An international thriller with the pace and intensity of a Jason Bourne adventure, Zander’s debut follows the intertwining stories of a young Swedish woman and a washed-up American spy.
It’s 1980, and a car bomb detonates in Damascus, killing the mother of a baby girl. Skip ahead three decades: It’s 2013, and Swedish graduate student Mahmoud Shammosh (dissertation topic: “The Privatization of War”) receives an anonymous email requesting a meeting. “I have information that’s of interest to us both,” the note says, followed by an unsettling warning: “Be careful, you’re being watched.” Meanwhile, in Brussels, George Lööw, lobbyist for the world’s biggest PR firm, receives a sinister assignment of his own from a shadowy American company. Among his instructions? Bug the office of a young parliamentary aide named Klara Walldéen—who just happens to be the estranged ex-girlfriend of Mahmoud. Why is George tracking Klara? He’s not sure, just as Mahmoud isn’t sure why he’s being watched, just as Klara isn’t sure why—days later—Mahmoud has suddenly reappeared in her life streaked with blood.

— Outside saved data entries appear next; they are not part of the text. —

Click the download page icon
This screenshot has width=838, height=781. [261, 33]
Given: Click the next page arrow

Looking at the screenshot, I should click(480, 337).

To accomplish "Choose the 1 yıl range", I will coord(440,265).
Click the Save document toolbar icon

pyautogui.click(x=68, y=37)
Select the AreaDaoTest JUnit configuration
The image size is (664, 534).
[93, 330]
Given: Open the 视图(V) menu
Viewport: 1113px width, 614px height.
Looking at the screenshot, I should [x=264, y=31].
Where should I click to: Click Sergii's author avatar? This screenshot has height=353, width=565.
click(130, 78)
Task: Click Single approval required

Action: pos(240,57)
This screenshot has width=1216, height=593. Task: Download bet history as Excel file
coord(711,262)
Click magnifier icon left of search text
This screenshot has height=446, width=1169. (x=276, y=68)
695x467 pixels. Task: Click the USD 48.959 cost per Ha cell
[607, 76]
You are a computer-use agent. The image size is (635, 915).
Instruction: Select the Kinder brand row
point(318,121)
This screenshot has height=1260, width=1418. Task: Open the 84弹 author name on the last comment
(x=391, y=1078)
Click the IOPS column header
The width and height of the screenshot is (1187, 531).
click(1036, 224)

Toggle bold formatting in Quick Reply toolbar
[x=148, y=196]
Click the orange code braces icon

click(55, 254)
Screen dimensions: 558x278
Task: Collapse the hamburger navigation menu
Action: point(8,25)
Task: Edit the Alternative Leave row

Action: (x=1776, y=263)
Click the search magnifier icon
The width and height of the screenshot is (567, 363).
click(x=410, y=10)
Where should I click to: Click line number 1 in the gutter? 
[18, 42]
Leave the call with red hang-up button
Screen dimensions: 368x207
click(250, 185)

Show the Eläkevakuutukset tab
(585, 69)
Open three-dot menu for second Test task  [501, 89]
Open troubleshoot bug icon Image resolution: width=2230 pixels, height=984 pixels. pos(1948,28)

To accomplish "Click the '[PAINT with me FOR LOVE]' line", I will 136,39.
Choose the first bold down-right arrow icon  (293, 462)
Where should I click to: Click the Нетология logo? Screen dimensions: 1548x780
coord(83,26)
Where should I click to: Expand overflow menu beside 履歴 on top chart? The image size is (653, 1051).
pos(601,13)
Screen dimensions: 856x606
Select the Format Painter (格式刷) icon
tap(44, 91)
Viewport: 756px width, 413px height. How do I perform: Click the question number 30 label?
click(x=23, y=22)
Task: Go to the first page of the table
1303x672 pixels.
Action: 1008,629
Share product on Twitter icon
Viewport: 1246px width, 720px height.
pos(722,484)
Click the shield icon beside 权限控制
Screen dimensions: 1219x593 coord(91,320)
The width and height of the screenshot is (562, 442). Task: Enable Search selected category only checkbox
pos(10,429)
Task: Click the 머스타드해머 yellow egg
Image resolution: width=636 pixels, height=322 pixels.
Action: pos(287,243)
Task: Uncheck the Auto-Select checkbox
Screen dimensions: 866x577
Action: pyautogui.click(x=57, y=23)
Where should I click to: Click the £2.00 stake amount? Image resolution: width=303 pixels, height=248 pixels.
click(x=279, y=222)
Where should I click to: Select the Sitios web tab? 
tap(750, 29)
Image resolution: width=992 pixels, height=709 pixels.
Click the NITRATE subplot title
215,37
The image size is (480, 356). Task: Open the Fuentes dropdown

But when Mahmoud and Klara find themselves in possession of dangerous information, one thing becomes clear: All three of them have been unwittingly thrust into a world of international conspiracy, and the stakes are life and death. Skillfully moving between the past and the present, from Sweden to Syria to Washington and back again, Zander weaves an increasingly tight web of intrigue and suspense with Klara at the center. And if the novel occasionally veers toward spy-movie clichés, it's quickly reanchored by the strength of its characters. Beyond the blood-pumping chase sequences and requisite shootouts, there is real humanity here.
A compulsively readable page-turner with unexpected heart.